CHEP03 March 24-28 2003 La Jolla California
1
A ROOT/IO Based Software Framework for CMS William Tanenbaum FNAL, Batavia, IL 60510, USA The implementation of persistency in the Compact Muon Solenoid (CMS) Software Framework uses the core I/O functionality of ROOT. We will discuss the current ROOT/IO implementation, its evolution from the prior Objectivity/DB‘ implementation, and the plans and ongoing work for the conversion to “POOL”, provided by the LHC Computing Grid (LCG) persistency project.
1. INTRODUCTION The CMS experiment [1] is one of the four approved LHC experiments. Data taking is scheduled to begin in 2007, and will last at least ten years. The CMS software and computing task [2] will be 10-1000 times larger than that of current HEP experiments. Therefore it is essential that software must be modular, flexible, and maintainable as well as providing high performance and quality. One of the technologies utilized has been a C++ based object oriented database management system (ODBMS). Originally, the specific implementation used for object persistency was a commercial product, Objectivity/DB [3]. In 2001, it became apparent that Objectivity was not the optimal long term solution for data persistency, and that it was necessary to abandon Objectivity with a very short time scale. A decision was made to directly use ROOT/IO [4] as a component of an interim persistency implementation. In the very near future, the LHC computing grid persistency project will provide POOL [5] as an implementation for persistency. This paper primarily covers the conversion from Objectivity/DB to ROOT/IO. Also briefly discussed is the ongoing transition to POOL.
2. ROOT/IO BASED COBRA The CMS Software Framework (COBRA), formerly called the CMS Analysis and Reconstruction Framework (CARF), is described in detail elsewhere [6]. This paper deals only with the low level (technology dependent) persistency storage management aspects of COBRA. A higher level discussion of the CMS approach to persistency can be found elsewhere [7]. Suffice it to say that communication with the persistent data store is handled by COBRA rather than explicitly by user written simulation, reconstruction, or analysis packages.
2.1. General Design of ROOT/IO COBRA A decision was made to minimize the dependence of COBRA on the persistency implementation details. As a result, standard STL container classes (e.g. std::vector, std::string) are used throughout rather than ROOT specific classes (e.g., TClonesArray, TString).

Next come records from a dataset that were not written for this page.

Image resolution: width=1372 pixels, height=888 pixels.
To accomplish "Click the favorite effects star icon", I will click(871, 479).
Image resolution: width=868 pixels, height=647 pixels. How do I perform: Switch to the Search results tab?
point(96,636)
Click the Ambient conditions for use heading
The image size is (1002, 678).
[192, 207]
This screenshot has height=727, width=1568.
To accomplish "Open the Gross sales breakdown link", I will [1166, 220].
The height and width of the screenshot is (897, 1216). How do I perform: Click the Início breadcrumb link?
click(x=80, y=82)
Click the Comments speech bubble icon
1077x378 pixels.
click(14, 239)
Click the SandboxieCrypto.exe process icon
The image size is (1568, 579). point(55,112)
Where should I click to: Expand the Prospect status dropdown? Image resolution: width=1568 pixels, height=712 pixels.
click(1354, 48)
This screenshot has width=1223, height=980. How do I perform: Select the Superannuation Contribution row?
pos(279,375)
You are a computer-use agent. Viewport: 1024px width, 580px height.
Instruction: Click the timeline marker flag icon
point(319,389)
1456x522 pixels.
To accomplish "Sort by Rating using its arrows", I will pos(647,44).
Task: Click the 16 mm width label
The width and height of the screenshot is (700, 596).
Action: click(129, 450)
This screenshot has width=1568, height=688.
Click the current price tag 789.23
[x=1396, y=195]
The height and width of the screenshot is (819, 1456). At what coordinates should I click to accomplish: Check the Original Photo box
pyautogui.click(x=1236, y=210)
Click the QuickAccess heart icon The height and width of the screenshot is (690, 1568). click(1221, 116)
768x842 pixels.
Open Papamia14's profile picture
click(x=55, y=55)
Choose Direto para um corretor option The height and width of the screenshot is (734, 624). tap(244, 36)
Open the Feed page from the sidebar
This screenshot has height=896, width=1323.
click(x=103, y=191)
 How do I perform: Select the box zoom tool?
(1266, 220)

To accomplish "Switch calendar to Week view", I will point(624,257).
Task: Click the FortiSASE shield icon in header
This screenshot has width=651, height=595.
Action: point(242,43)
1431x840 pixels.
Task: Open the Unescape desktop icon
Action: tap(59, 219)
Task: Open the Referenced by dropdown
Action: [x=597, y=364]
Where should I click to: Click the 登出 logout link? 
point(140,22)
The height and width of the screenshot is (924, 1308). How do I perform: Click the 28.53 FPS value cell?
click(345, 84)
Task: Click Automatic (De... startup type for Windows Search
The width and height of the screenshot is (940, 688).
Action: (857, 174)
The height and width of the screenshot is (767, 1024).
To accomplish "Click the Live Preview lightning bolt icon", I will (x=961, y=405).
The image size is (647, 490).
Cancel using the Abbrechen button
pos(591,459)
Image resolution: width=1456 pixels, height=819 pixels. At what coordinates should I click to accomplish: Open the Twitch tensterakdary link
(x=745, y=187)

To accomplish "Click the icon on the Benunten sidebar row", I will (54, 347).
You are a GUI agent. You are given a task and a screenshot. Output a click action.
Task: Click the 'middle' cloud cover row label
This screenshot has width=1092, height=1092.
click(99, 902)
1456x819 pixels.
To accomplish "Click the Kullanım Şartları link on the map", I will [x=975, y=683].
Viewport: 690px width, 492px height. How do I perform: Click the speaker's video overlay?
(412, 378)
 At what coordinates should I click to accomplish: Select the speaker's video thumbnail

Also, the use of the ClassDef() macro is kept to an PSN: TUKT010
absolute minimum. The only optional ROOT specific class that is used is TRef, the ROOT class supporting references to persistent objects. For simplicity, it was decided at this stage to use ROOT/IO for all persistent data, including metadata. This greatly standardized and simplified the conversion. Also, for simplicity, ROOT/IO folders, trees and branches are not used.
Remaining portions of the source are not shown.